ROWS ::
━━━

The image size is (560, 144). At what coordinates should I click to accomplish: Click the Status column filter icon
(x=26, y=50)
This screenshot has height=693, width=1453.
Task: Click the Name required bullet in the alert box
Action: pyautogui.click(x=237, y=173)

━━━

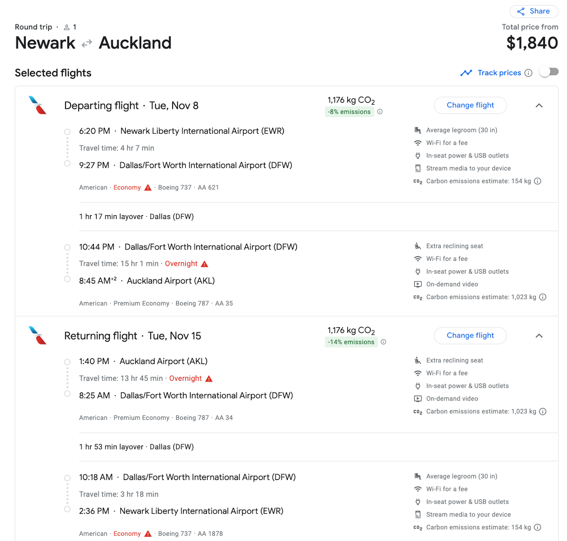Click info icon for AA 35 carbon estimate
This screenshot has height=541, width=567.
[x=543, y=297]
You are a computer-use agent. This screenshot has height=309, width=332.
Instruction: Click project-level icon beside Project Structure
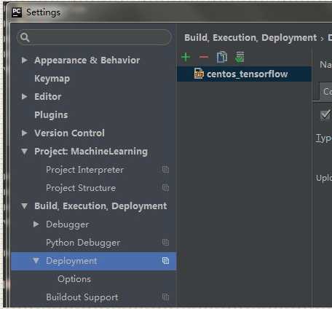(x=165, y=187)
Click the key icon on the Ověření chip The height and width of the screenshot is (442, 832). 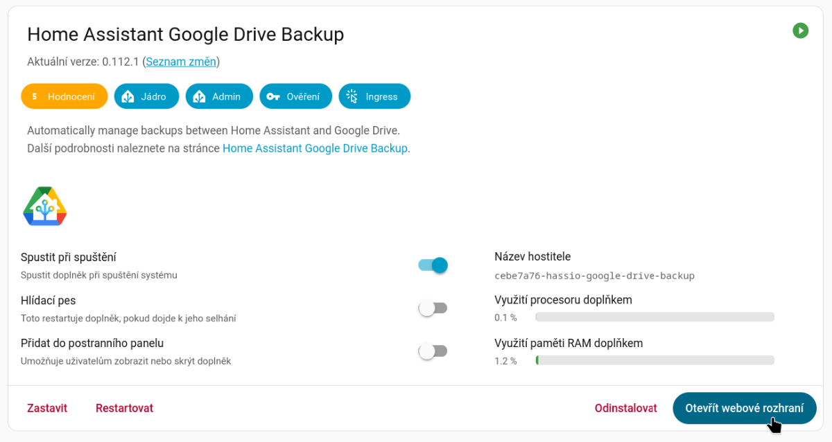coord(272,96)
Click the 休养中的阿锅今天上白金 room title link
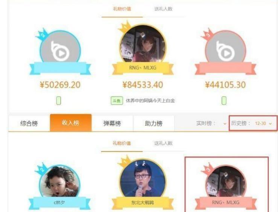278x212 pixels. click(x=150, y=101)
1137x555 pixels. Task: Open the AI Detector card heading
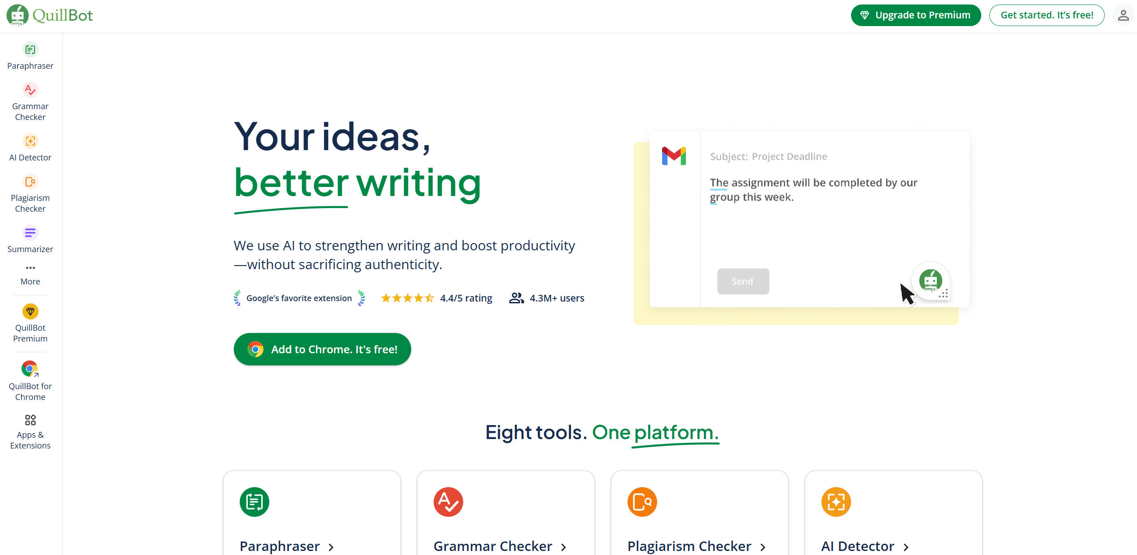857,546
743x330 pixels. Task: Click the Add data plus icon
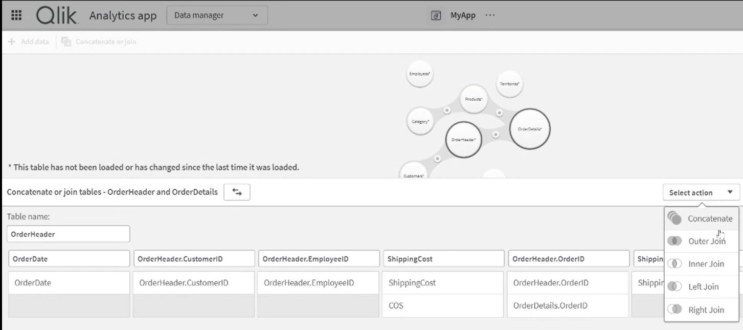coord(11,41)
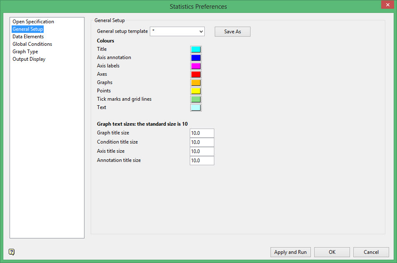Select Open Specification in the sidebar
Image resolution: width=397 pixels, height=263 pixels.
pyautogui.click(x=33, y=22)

━━━

REQUIREMENT :: Return the rows between the line containing "The image size" and the line containing "Task: Click the Name", inclusive, repeating each line exactly.

RESULT ::
The image size is (560, 144). At what coordinates should I click to accomplish: Click the Status column filter icon
(x=26, y=50)
This screenshot has height=693, width=1453.
Task: Click the Name required bullet in the alert box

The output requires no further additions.